- Theatrical release poster
- Directed by: Edward Ludwig
- Screenplay by: Samuel Ornitz Barry Trivers
- Story by: Chester Beecroft Mary Marlind Harry Poppe
- Produced by: Ben Verschleiser
- Starring: May Robson Henry Armetta Herman Bing Frankie Darro Bill Burrud William "Billy" Benedict
- Cinematography: George Robinson
- Edited by: Byron Robinson
- Music by: Heinz Roemheld Franz Waxman
- Production company: Universal Pictures
- Distributed by: Universal Pictures
- Release date: October 21, 1935;
- Running time: 90 minutes
- Country: United States
- Language: English

= Three Kids and a Queen =

1935 film by Edward Ludwig

Three Kids and a Queen is a 1935 American drama film directed by Edward Ludwig, written by Samuel Ornitz and Barry Trivers, and starring May Robson, Henry Armetta, Herman Bing, Frankie Darro, Bill Burrud and William "Billy" Benedict.
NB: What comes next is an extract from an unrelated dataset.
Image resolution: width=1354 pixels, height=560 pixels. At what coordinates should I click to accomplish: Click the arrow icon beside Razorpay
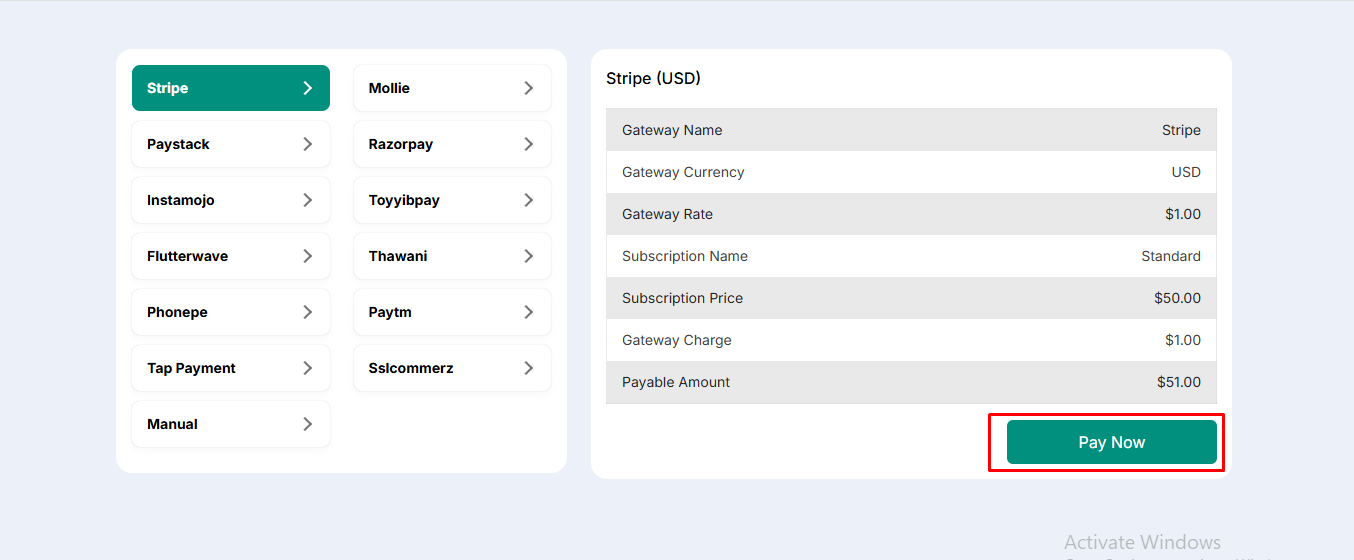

It was released on October 21, 1935, by Universal Pictures.

==Cast==
- May Robson as Mary Jane 'Queenie' Baxter
- Henry Armetta as Tony Orsatti
- Herman Bing as Walter Merkin
- Frankie Darro as Blackie
- Bill Burrud as Doc
- William "Billy" Benedict as Flash
- Lawrence Grant as Wilfred Edgar
- Charlotte Henry as Julia Orsatti
- Lillian Harmer as Elmira Wiggins
- Henry Kolker as Crippets
- John Miljan as Boss Benton
- Hale Hamilton as Ralph
- Noel Madison as Stanley
- Tom Dugan as Bill
- Irving Pichel as Kraft
- Hedda Hopper as Mrs. Cummings
- Ferdinand Gottschalk as Dr. Flesig
- Edward Van Sloan as Dr. Gordon
- Louis Vincenot as Dr. Charcot
- Arnold Korff as Dr. Winters
- Adrian Morris as Federal Man

==Critical reception==
Motion Picture Herald stated the film was "semi-topical in nature, dealing with a news event of a year or two ago", but was "aimed solely at provoking laughter" even to the point of depicting serious events such as an attempted kidnapping from a comedic viewpoint. May Robson was praised for her characterisation, which was described as "deftly portrayed ... with no end of idiosyncrasies."